Все выплаты по инвалидам, по потере кормильцев мы привязали к прожиточному минимуму, и теперь не надо новым министрам, которые пришли после меня, ходить и каждый раз вымаливать деньги. Социальный министр - это самый непопулярный и одинокий министр, если можно так сказать, потому что народ всегда будет недоволен, чтобы мы ни делали. Правительство будет недовольно, потому что мы только, так сказать, тратим деньги, ну и депутаты, конечно, всегда будут недовольны, так как естественно хотят, чтобы выплаты были больше. За это время мы провели через Парламент 36 законов, в последствии они были подписаны Н.А.Назарбаевым. Когда однажды руководство увидело наши пленарные заседания, оно было в шоке, ведь тогда Парламент был другой. Мое кредо заключается в том, что нельзя решать проблему в общем. Любая проблема состоит из маленьких деталей. Когда начинаешь работать с каждым индивидуумом, то картина совершенно другая складывается. Начинаешь выяснять, где реально нуждающиеся, а где «наросты», социальные иждивенцы, выторговывающие свои интересы. Ведь грань между социальной защитой и социальным иждивенчеством очень тонка. Не успела я дойти до государственных инспекторов по труду, хотела тоже там реорганизацию сделать (но не успела). Шесть лет занималась пенсионной системой, шесть лет ставила систему стимулирования и поддержки материнства и детства, шесть лет занималась инвалидами, то есть занималась исконно социальной сферой. Когда я «просила» деньги у президента, он спрашивал, какие гарантии я могу дать, что у государства на все это денег хватит. Наши актуарные расчеты были до 2016-го года, но реформы надо было начинать тогда. И уже была сформирована программа реформы накопительной пенсионной системы. Пенсионные фонды меня не любили, потому что считала, если государство дает гарантии, налоговый комитет - собирает деньги, то, что они делают? Только используют эти деньги. Как? Остается вопросом. Что мы и имеем в результате.

Арман Касенов: Тогда вы были против частных пенсионных фондов?

- **ИСХОДНЫЕ ДАННЫЕ**
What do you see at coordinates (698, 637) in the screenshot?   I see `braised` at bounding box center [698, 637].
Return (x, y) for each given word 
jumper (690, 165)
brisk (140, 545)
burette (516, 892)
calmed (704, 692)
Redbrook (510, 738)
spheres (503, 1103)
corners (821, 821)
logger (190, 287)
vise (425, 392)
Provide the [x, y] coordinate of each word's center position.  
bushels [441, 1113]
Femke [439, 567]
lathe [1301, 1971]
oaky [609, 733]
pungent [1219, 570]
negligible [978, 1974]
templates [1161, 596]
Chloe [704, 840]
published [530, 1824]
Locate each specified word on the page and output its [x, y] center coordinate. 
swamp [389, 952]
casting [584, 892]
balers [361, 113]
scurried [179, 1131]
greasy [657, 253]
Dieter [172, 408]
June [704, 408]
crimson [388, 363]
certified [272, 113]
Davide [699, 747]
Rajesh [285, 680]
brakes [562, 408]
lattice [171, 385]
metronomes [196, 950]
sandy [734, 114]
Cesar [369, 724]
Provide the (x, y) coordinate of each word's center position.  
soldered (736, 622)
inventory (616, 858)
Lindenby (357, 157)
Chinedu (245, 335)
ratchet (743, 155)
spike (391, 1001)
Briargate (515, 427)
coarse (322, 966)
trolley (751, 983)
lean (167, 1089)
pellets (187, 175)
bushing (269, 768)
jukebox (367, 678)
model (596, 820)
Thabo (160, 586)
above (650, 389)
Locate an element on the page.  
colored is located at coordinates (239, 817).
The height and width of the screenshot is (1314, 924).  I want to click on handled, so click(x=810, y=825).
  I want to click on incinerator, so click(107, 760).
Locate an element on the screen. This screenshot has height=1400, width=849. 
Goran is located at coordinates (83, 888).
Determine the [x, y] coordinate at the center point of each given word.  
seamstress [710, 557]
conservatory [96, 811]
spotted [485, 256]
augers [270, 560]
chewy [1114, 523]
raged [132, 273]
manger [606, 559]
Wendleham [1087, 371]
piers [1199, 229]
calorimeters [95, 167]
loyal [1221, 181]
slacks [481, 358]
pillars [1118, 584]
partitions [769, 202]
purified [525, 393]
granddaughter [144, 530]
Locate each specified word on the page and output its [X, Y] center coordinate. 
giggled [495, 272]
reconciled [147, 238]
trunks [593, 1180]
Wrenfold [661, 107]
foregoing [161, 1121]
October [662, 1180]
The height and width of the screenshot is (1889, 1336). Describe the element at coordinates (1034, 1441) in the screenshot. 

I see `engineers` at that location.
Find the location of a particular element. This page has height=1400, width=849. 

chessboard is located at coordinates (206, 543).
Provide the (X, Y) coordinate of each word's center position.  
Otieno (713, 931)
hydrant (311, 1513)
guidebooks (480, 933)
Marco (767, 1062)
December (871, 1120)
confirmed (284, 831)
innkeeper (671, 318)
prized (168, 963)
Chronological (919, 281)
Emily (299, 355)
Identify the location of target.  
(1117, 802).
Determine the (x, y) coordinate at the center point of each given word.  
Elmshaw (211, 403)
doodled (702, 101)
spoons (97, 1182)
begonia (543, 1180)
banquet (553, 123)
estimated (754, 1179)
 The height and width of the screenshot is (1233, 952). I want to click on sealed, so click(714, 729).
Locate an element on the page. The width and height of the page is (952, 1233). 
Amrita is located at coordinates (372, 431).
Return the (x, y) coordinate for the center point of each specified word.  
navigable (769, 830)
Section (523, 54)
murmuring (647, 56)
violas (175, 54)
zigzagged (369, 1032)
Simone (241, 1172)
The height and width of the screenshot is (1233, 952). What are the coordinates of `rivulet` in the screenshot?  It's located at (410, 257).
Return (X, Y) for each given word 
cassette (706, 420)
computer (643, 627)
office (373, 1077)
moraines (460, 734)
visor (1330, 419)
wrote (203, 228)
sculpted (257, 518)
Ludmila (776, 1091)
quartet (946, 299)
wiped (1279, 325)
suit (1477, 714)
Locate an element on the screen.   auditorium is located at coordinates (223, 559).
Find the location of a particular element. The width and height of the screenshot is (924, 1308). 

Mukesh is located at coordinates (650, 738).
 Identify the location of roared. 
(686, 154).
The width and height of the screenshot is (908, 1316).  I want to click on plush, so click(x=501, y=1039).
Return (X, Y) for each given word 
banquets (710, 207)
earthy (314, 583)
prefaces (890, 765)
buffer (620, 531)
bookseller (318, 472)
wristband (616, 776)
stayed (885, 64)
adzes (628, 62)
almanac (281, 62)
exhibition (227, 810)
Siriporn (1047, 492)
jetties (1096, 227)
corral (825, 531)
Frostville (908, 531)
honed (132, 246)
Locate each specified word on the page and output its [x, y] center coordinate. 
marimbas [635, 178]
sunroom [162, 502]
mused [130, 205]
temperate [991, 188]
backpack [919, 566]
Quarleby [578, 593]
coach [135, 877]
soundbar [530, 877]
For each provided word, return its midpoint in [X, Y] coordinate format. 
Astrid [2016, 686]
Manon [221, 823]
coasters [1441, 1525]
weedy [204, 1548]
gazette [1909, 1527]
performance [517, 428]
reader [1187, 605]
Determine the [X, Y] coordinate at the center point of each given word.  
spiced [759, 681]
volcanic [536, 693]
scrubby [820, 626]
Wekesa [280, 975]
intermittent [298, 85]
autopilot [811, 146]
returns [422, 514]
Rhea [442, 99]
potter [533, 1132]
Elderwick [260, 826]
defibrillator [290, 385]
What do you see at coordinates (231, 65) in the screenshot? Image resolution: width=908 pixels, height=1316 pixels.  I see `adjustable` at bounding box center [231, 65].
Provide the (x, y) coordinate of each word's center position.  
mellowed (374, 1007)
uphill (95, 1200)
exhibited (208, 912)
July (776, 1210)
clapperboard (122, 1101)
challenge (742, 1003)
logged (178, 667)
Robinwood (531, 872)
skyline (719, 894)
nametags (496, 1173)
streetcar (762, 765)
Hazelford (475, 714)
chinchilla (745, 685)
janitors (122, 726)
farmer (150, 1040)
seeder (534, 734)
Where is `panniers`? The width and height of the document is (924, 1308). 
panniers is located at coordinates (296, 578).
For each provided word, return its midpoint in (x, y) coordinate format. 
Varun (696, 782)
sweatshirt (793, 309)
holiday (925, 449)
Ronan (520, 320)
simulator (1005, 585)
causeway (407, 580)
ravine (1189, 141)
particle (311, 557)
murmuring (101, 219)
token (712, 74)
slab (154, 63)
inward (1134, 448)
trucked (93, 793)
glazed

- **ЗАДАНИЯ**
a. Воспроизведите без изменений записи с самого их начала по строку, содержащую «Chloe [704, 840]», включительно.
b. Продолжите интервью о социальной политике и пенсионной системе, начав сразу после последней приведенной реплики.

- **ОТВЕТЫ К ЗАДАНИЯМ**
a.
What do you see at coordinates (698, 637) in the screenshot?   I see `braised` at bounding box center [698, 637].
Return (x, y) for each given word 
jumper (690, 165)
brisk (140, 545)
burette (516, 892)
calmed (704, 692)
Redbrook (510, 738)
spheres (503, 1103)
corners (821, 821)
logger (190, 287)
vise (425, 392)
Provide the [x, y] coordinate of each word's center position.  
bushels [441, 1113]
Femke [439, 567]
lathe [1301, 1971]
oaky [609, 733]
pungent [1219, 570]
negligible [978, 1974]
templates [1161, 596]
Chloe [704, 840]

b.
Г.К. В той форме, в которой они тогда существовали - да. У них не было и нет никакой ответственности за нас. Это самое страшное. Человек, который пользуется чужими благами безответственно и является юридическим лицом… надо быть святым, чтобы соблюсти эту ответственность.

Н: Есть министры-реформаторы, министры антикризисного менеджмента, есть даже министры-временщики. Бывают министры-камикадзе, как мы называем вашего коллегу Абденова. А каким министром были вы?

Г.К. Если вы говорите, что Абденов камикадзе, то я тогда шесть лет была камикадзе.

А. Ну, вы долго продержались. Вы министр-боец, получается?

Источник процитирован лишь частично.